About this task: Starting with the line that contains "This screenshot has height=541, width=1200.", copy every remaining line of the data below exactly, the last one included.

Data extracts:
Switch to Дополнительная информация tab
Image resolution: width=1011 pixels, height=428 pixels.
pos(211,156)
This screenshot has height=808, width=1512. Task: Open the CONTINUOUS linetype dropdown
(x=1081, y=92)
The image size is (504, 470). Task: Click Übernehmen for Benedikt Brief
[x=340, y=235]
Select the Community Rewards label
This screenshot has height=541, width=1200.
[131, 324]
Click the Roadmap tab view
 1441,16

Reply:
This screenshot has height=541, width=1200.
[131, 324]
Click the Roadmap tab view
 1441,16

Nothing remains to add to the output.